[INSTRUCTIONS FOR THE TASK] Tally every line of the material that includes "computer", then give the tally and nothing else.

[RECORD EXTRACTS]

BEGIN

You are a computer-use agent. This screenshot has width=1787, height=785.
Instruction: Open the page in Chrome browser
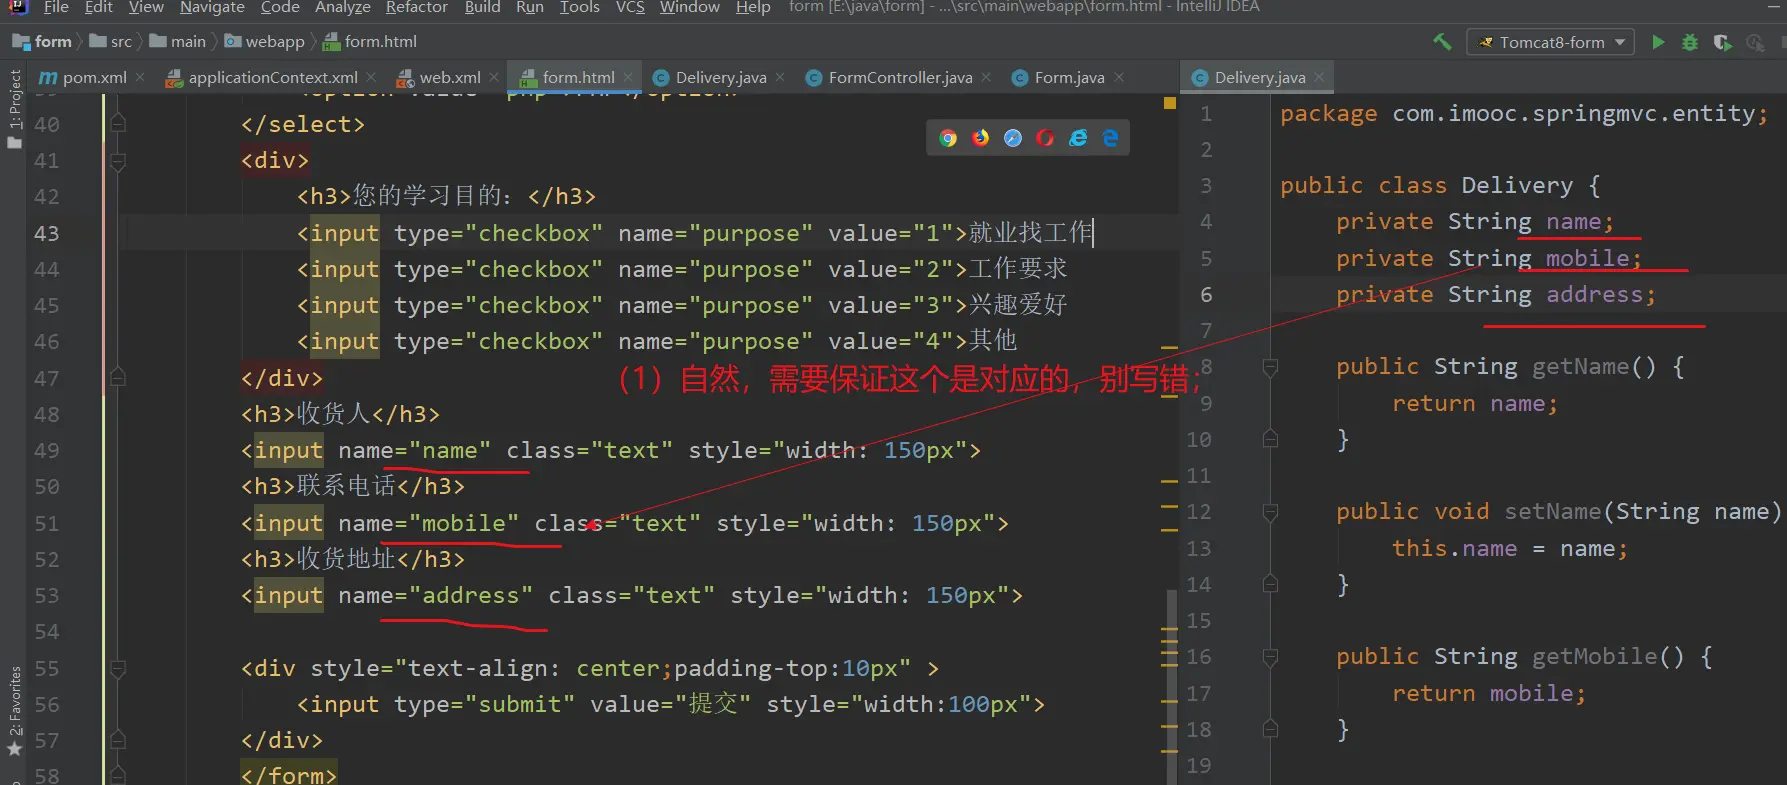tap(948, 138)
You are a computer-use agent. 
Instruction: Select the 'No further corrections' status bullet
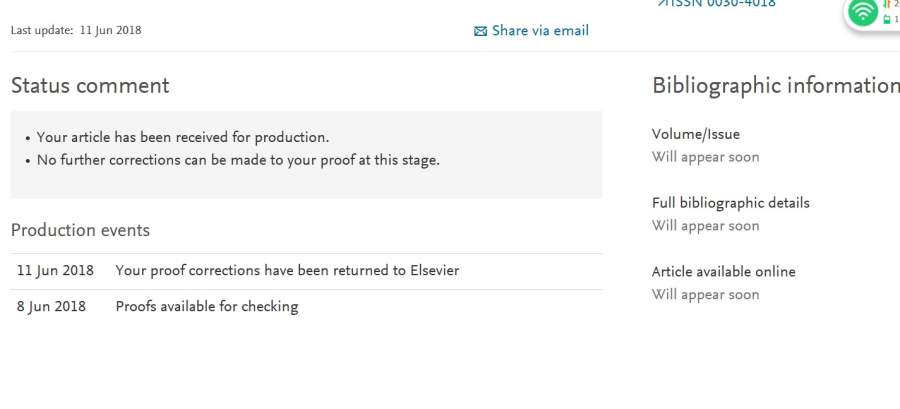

END

[EXERCISE RESULT] 2